Output the entries below so that they read exactly as they do now.

**** Data ****

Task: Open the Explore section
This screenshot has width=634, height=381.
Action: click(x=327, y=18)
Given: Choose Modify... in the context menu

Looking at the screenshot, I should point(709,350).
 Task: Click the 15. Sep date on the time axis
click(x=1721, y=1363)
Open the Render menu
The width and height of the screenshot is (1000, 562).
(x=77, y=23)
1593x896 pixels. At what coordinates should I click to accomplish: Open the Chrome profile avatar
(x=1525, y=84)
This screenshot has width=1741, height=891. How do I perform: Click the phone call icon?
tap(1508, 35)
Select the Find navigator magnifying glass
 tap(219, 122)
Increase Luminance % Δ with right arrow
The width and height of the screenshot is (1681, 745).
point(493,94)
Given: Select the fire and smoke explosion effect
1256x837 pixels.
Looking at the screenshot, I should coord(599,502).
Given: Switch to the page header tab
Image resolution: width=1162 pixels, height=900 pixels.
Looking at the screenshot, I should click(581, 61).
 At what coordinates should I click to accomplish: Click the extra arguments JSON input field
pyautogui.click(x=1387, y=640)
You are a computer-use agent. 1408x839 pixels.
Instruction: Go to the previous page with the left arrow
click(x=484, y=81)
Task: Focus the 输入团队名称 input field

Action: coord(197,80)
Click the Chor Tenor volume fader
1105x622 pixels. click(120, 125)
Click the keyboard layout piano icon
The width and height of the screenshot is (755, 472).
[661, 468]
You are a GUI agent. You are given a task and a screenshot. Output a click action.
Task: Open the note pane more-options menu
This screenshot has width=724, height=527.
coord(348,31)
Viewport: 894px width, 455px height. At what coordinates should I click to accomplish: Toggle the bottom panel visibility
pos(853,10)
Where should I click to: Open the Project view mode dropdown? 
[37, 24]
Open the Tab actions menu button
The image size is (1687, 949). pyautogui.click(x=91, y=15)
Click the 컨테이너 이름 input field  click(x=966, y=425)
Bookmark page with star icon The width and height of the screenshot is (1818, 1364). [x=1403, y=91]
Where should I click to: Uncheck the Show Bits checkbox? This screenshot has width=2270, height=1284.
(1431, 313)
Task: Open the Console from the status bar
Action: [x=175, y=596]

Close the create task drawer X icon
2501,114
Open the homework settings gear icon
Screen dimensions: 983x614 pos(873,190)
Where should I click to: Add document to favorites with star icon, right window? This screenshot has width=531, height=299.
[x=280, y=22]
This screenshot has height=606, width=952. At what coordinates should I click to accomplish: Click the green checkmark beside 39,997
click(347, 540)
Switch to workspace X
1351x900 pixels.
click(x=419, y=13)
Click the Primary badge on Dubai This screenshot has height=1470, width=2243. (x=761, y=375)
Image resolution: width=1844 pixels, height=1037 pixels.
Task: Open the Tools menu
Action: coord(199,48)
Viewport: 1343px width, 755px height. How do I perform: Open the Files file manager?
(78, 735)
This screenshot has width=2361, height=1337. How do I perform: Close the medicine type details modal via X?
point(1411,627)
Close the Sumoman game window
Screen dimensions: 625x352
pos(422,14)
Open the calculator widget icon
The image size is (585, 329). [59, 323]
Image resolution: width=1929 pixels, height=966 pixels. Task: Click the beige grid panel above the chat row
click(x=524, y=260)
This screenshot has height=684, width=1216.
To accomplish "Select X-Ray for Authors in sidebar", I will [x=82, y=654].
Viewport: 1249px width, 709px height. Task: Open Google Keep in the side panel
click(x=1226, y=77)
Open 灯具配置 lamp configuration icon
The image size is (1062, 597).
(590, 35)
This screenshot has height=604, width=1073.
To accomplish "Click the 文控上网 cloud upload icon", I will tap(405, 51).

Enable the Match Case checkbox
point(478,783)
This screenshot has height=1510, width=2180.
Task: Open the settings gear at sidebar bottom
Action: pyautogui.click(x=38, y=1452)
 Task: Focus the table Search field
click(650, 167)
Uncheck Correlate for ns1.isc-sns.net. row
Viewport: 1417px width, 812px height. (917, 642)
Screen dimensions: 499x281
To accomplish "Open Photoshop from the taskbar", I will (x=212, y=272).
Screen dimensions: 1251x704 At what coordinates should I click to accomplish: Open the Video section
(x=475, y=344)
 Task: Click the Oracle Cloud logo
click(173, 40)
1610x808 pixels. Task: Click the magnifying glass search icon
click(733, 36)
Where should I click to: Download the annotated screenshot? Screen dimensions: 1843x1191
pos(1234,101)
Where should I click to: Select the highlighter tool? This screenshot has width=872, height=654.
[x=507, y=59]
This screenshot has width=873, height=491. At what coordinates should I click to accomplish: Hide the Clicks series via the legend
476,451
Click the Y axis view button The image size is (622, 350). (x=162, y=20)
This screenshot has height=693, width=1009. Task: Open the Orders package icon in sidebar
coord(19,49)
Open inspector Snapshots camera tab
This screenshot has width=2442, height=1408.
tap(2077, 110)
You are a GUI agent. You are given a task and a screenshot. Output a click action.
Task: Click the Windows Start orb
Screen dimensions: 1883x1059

****

* Problem solution:
Task: Open the Explore section
This screenshot has width=634, height=381.
Action: click(x=327, y=18)
Given: Choose Modify... in the context menu

Looking at the screenshot, I should point(709,350).
 Task: Click the 15. Sep date on the time axis
click(x=1721, y=1363)
Open the Render menu
The width and height of the screenshot is (1000, 562).
(x=77, y=23)
1593x896 pixels. At what coordinates should I click to accomplish: Open the Chrome profile avatar
(x=1525, y=84)
This screenshot has width=1741, height=891. How do I perform: Click the phone call icon?
tap(1508, 35)
Select the Find navigator magnifying glass
 tap(219, 122)
Increase Luminance % Δ with right arrow
The width and height of the screenshot is (1681, 745).
point(493,94)
Given: Select the fire and smoke explosion effect
1256x837 pixels.
Looking at the screenshot, I should coord(599,502).
Given: Switch to the page header tab
Image resolution: width=1162 pixels, height=900 pixels.
Looking at the screenshot, I should click(581, 61).
 At what coordinates should I click to accomplish: Click the extra arguments JSON input field
pyautogui.click(x=1387, y=640)
You are a computer-use agent. 1408x839 pixels.
Instruction: Go to the previous page with the left arrow
click(x=484, y=81)
Task: Focus the 输入团队名称 input field

Action: coord(197,80)
Click the Chor Tenor volume fader
1105x622 pixels. click(120, 125)
Click the keyboard layout piano icon
The width and height of the screenshot is (755, 472).
[661, 468]
You are a GUI agent. You are given a task and a screenshot. Output a click action.
Task: Open the note pane more-options menu
This screenshot has width=724, height=527.
coord(348,31)
Viewport: 894px width, 455px height. At what coordinates should I click to accomplish: Toggle the bottom panel visibility
pos(853,10)
Where should I click to: Open the Project view mode dropdown? 
[37, 24]
Open the Tab actions menu button
The image size is (1687, 949). pyautogui.click(x=91, y=15)
Click the 컨테이너 이름 input field  click(x=966, y=425)
Bookmark page with star icon The width and height of the screenshot is (1818, 1364). [x=1403, y=91]
Where should I click to: Uncheck the Show Bits checkbox? This screenshot has width=2270, height=1284.
(1431, 313)
Task: Open the Console from the status bar
Action: [x=175, y=596]

Close the create task drawer X icon
2501,114
Open the homework settings gear icon
Screen dimensions: 983x614 pos(873,190)
Where should I click to: Add document to favorites with star icon, right window? This screenshot has width=531, height=299.
[x=280, y=22]
This screenshot has height=606, width=952. At what coordinates should I click to accomplish: Click the green checkmark beside 39,997
click(347, 540)
Switch to workspace X
1351x900 pixels.
click(x=419, y=13)
Click the Primary badge on Dubai This screenshot has height=1470, width=2243. (x=761, y=375)
Image resolution: width=1844 pixels, height=1037 pixels.
Task: Open the Tools menu
Action: coord(199,48)
Viewport: 1343px width, 755px height. How do I perform: Open the Files file manager?
(78, 735)
This screenshot has width=2361, height=1337. How do I perform: Close the medicine type details modal via X?
point(1411,627)
Close the Sumoman game window
Screen dimensions: 625x352
pos(422,14)
Open the calculator widget icon
The image size is (585, 329). [59, 323]
Image resolution: width=1929 pixels, height=966 pixels. Task: Click the beige grid panel above the chat row
click(x=524, y=260)
This screenshot has height=684, width=1216.
To accomplish "Select X-Ray for Authors in sidebar", I will [x=82, y=654].
Viewport: 1249px width, 709px height. Task: Open Google Keep in the side panel
click(x=1226, y=77)
Open 灯具配置 lamp configuration icon
The image size is (1062, 597).
(590, 35)
This screenshot has height=604, width=1073.
To accomplish "Click the 文控上网 cloud upload icon", I will tap(405, 51).

Enable the Match Case checkbox
point(478,783)
This screenshot has height=1510, width=2180.
Task: Open the settings gear at sidebar bottom
Action: pyautogui.click(x=38, y=1452)
 Task: Focus the table Search field
click(650, 167)
Uncheck Correlate for ns1.isc-sns.net. row
Viewport: 1417px width, 812px height. (917, 642)
Screen dimensions: 499x281
To accomplish "Open Photoshop from the taskbar", I will (x=212, y=272).
Screen dimensions: 1251x704 At what coordinates should I click to accomplish: Open the Video section
(x=475, y=344)
 Task: Click the Oracle Cloud logo
click(173, 40)
1610x808 pixels. Task: Click the magnifying glass search icon
click(733, 36)
Where should I click to: Download the annotated screenshot? Screen dimensions: 1843x1191
pos(1234,101)
Where should I click to: Select the highlighter tool? This screenshot has width=872, height=654.
[x=507, y=59]
This screenshot has width=873, height=491. At what coordinates should I click to accomplish: Hide the Clicks series via the legend
476,451
Click the Y axis view button The image size is (622, 350). (x=162, y=20)
This screenshot has height=693, width=1009. Task: Open the Orders package icon in sidebar
coord(19,49)
Open inspector Snapshots camera tab
This screenshot has width=2442, height=1408.
tap(2077, 110)
You are a GUI agent. You are given a task and a screenshot. Output a click action.
Task: Click the Windows Start orb
Screen dimensions: 1883x1059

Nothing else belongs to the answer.